Following a whole-genome pooled screen which identified sensitisers to RAS inhibition (RASi) in pancreatic and colorectal cancer cell lines, we established a semi-automated, arrayed KO workflow that features multiple readouts and thus extensively annotates hits for target validation. Each gene knockout (gKO) was profiled in a 7-point dose response assay quantifying changes in RASi potency and efficacy, plus assessment of cytostatic and cytotoxic effects. In parallel, we used live cell imaging to capture apoptosis as a mode of cell death and an immunofluorescence assay to monitor both cell cycle changes and induction of DNA damage. Additionally, next-generation amplicon sequencing of every gKO was applied to validate editing efficiency and to link the observed phenotypes to genotype. Furthermore, we streamlined follow-up studies of top hits by cryopreservation of every KO pool.
We developed this multiplexed workflow by employing several automated liquid handlers, and confirmed the full protocol’s handling and statistical robustness in a pilot screen.
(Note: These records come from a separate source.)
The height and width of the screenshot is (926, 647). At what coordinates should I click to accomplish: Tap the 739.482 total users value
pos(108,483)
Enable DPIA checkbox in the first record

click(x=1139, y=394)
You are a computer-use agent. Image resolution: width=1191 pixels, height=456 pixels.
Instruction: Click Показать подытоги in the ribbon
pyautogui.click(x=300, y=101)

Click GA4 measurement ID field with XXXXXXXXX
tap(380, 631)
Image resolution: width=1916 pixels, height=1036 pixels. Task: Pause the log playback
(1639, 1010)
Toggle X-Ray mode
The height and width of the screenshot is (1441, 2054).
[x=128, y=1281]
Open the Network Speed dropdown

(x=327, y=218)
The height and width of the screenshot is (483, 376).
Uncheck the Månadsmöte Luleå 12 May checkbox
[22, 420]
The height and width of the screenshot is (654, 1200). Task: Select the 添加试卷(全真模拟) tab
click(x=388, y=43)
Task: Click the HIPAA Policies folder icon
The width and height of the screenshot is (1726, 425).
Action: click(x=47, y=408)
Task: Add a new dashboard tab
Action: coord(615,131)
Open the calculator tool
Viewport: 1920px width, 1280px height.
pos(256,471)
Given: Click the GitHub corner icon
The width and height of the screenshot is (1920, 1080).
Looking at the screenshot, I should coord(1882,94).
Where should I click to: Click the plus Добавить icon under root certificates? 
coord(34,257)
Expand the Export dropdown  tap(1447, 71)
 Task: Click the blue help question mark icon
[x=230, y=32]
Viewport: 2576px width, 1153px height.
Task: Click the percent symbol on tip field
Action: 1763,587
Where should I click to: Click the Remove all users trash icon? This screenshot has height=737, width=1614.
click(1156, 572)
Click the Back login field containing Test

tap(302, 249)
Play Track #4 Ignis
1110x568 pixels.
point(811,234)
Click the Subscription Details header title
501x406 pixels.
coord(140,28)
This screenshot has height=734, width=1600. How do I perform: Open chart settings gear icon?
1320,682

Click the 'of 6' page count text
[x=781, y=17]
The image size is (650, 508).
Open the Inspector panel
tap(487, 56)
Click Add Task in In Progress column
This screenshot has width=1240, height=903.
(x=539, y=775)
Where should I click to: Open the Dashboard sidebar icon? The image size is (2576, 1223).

Data from the primary hit-ranking assay, CellTiter-Glo, showed that automation produced low plate-to-plate variability (neutral control average CV = 6.7%) and a wide assay window (up to 13.4-fold shift in IC50 using a positive control gKO). The mechanistic imaging readouts also demonstrated good assay windows, and our NGS assessments revealed an average CRISPR editing efficiency of over 75% in the cryopreserved KO pools.
By running the drug sensitivity profiling in conjunction with the MoA assays, plus the cell line generation, we estimate that we have sped up the hit annotation process by 2-3 months. We have used the workflow to validate top hits from a RASi pooled screen, successfully identifying genes which sensitise to RASi across cell lines, increase apoptotic cell death, modulate the DNA damage response and disrupt the cell cycle. Sensitisers identified using this screening setup could be novel combination targets with RASi. In summary, by utilising automation and running numerous assays in parallel, our multiplexed arrayed CRISPR KO platform can significantly expedite hit-triaging and will bolster the AstraZeneca CRISPR pipeline for target discovery.